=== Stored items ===
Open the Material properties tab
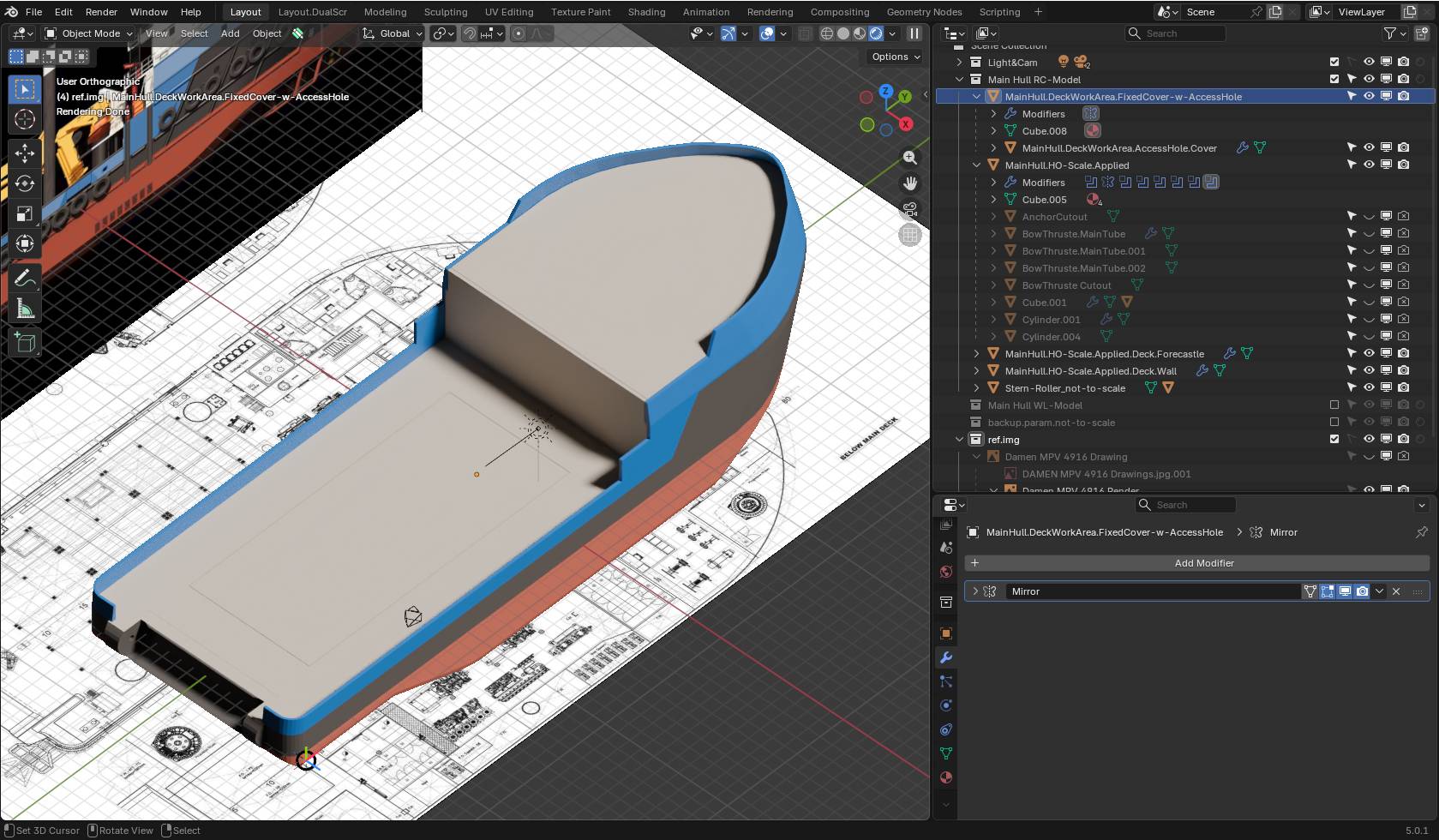The height and width of the screenshot is (840, 1439). point(946,777)
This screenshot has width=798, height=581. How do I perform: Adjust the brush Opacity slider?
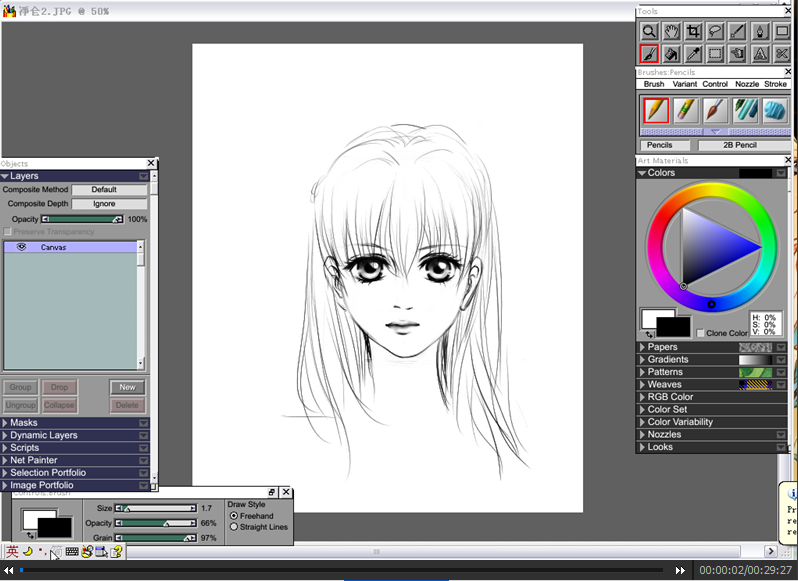pos(156,523)
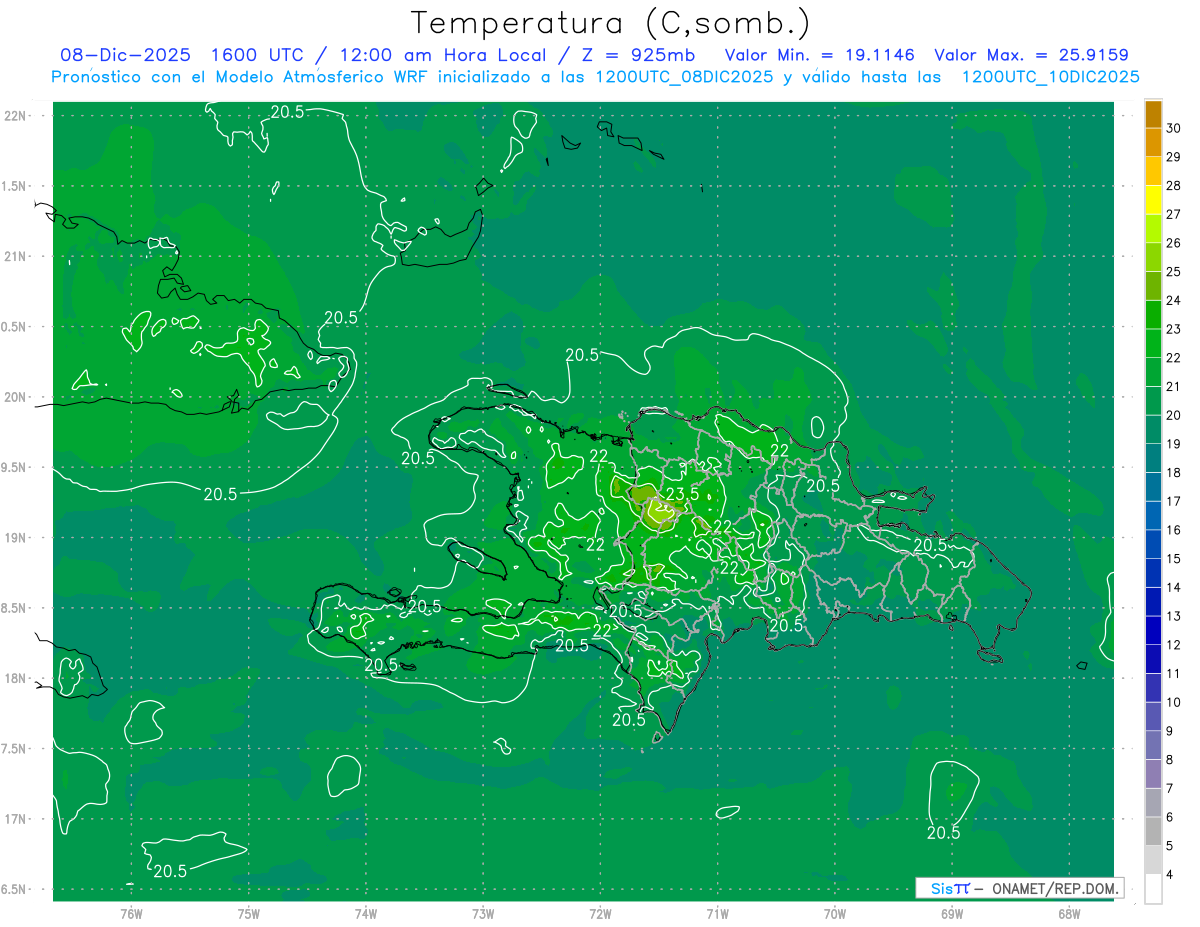Click the 17N latitude axis label

coord(16,819)
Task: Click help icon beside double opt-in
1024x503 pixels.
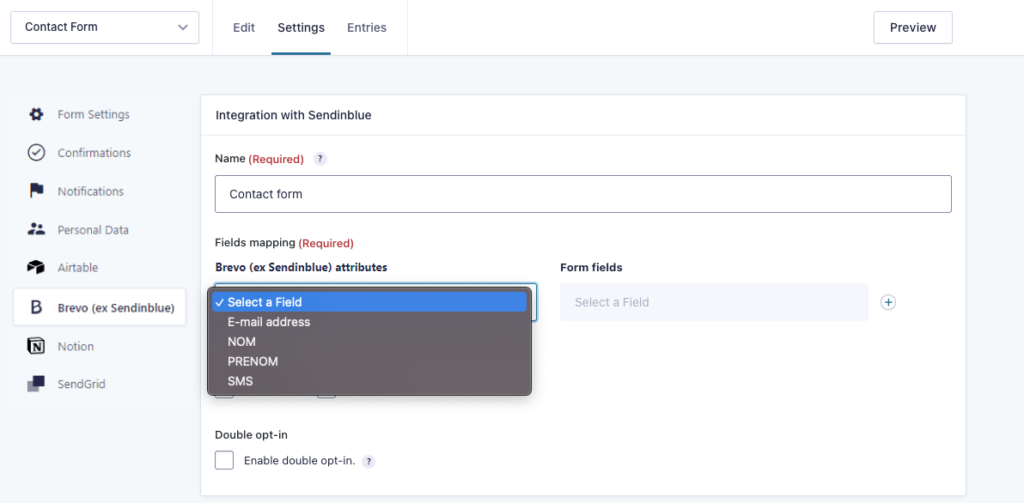Action: click(369, 461)
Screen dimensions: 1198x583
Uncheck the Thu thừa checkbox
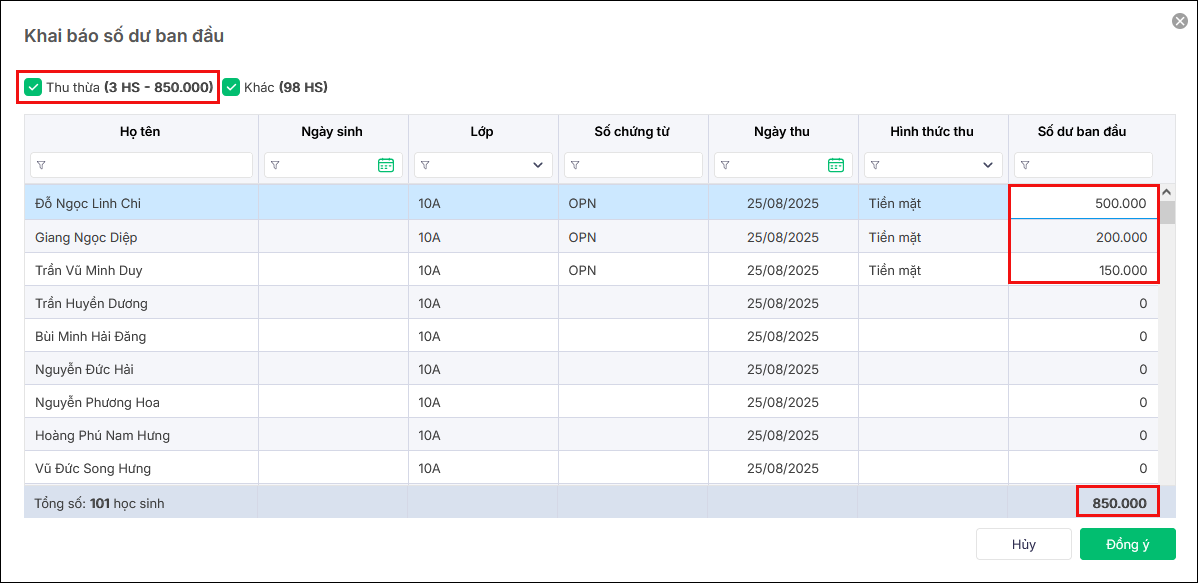tap(33, 87)
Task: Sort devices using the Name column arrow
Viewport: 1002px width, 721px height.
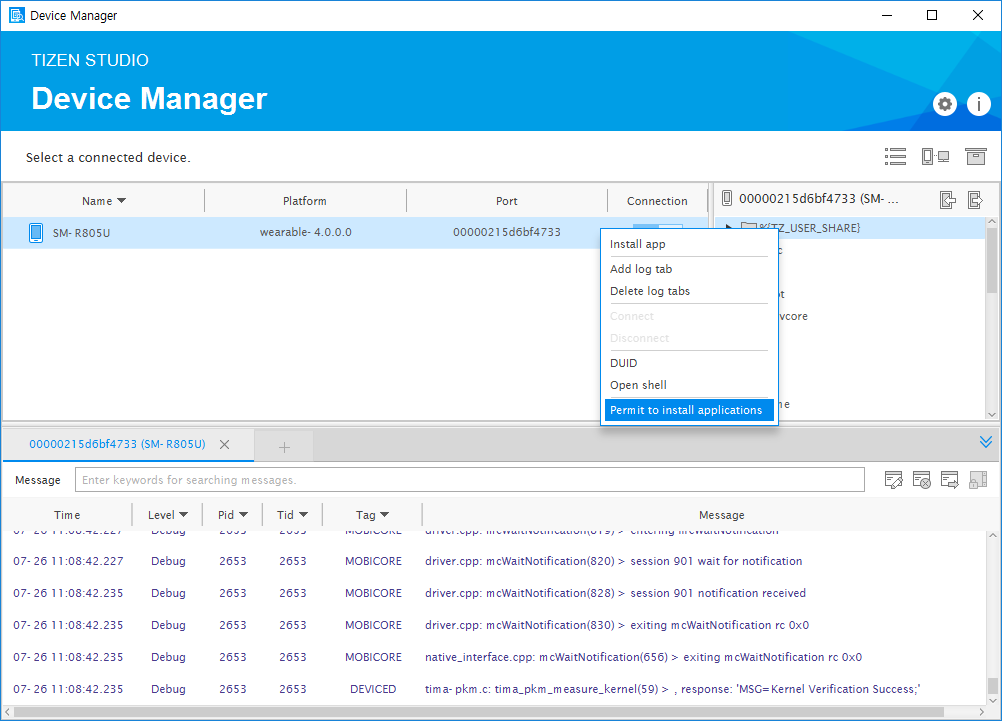Action: point(122,201)
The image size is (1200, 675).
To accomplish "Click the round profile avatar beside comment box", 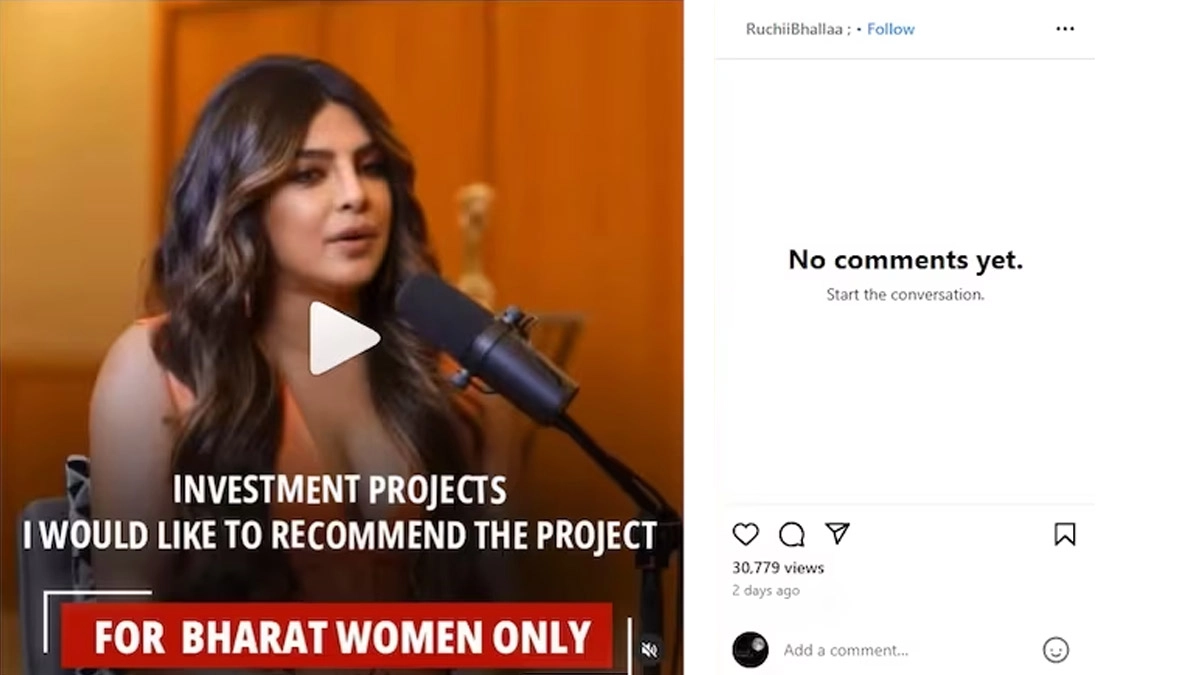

=== WHAT TO DO ===
Work out how many lines above include the string "Task", then give that number alone.

=== RESULT OF THE EXERCISE ===
2